## ASSIGNMENT
Every line in the data below from the one containing "You are a computer-use agent. Viewport: 1266px" down to the one containing "Viewport: 991px width, 800px height.", both included, must be retyped exactly; no other line is to appear.

## Dataset entries
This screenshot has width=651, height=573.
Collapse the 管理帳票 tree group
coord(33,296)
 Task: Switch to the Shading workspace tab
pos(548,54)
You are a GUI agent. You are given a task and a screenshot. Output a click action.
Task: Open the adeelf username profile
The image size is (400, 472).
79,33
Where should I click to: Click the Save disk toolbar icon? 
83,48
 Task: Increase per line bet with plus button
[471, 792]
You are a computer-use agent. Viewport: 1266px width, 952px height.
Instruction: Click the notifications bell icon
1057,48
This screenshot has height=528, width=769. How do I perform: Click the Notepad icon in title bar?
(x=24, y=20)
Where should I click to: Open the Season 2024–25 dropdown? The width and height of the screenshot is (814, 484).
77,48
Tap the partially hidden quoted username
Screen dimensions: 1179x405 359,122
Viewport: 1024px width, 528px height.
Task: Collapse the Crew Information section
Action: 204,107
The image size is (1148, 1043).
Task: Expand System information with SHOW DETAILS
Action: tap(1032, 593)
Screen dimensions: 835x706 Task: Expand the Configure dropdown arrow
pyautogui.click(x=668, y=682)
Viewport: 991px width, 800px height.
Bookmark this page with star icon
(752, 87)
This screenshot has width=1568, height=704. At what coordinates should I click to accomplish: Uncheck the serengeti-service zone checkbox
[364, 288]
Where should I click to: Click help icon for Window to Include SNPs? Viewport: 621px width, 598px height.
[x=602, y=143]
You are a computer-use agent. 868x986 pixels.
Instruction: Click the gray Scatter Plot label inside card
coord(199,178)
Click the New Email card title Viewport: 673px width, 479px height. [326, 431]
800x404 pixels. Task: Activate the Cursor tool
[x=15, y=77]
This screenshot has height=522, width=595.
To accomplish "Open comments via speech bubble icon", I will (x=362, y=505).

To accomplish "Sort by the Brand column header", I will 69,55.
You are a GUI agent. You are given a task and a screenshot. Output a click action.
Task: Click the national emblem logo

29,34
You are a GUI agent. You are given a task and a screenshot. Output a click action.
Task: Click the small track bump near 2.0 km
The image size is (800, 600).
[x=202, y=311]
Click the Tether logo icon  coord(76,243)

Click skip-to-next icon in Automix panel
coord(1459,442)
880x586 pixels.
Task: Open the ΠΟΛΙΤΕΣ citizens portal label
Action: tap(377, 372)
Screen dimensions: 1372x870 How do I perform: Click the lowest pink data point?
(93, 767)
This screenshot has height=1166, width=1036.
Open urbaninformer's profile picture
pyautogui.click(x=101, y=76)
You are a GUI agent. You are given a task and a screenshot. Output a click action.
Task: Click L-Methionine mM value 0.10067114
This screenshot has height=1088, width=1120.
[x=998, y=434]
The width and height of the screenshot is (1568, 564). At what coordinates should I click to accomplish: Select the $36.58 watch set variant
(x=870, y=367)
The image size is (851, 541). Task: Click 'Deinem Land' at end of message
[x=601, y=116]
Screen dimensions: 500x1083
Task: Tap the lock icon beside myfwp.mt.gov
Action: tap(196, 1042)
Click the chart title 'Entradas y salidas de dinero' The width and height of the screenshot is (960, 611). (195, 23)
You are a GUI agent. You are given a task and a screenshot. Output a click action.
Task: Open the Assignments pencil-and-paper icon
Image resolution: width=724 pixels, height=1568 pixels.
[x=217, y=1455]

## RESULT OF THIS TASK
You are a computer-use agent. Viewport: 1266px width, 952px height.
Instruction: Click the notifications bell icon
1057,48
This screenshot has height=528, width=769. How do I perform: Click the Notepad icon in title bar?
(x=24, y=20)
Where should I click to: Open the Season 2024–25 dropdown? The width and height of the screenshot is (814, 484).
77,48
Tap the partially hidden quoted username
Screen dimensions: 1179x405 359,122
Viewport: 1024px width, 528px height.
Task: Collapse the Crew Information section
Action: 204,107
The image size is (1148, 1043).
Task: Expand System information with SHOW DETAILS
Action: tap(1032, 593)
Screen dimensions: 835x706 Task: Expand the Configure dropdown arrow
pyautogui.click(x=668, y=682)
Viewport: 991px width, 800px height.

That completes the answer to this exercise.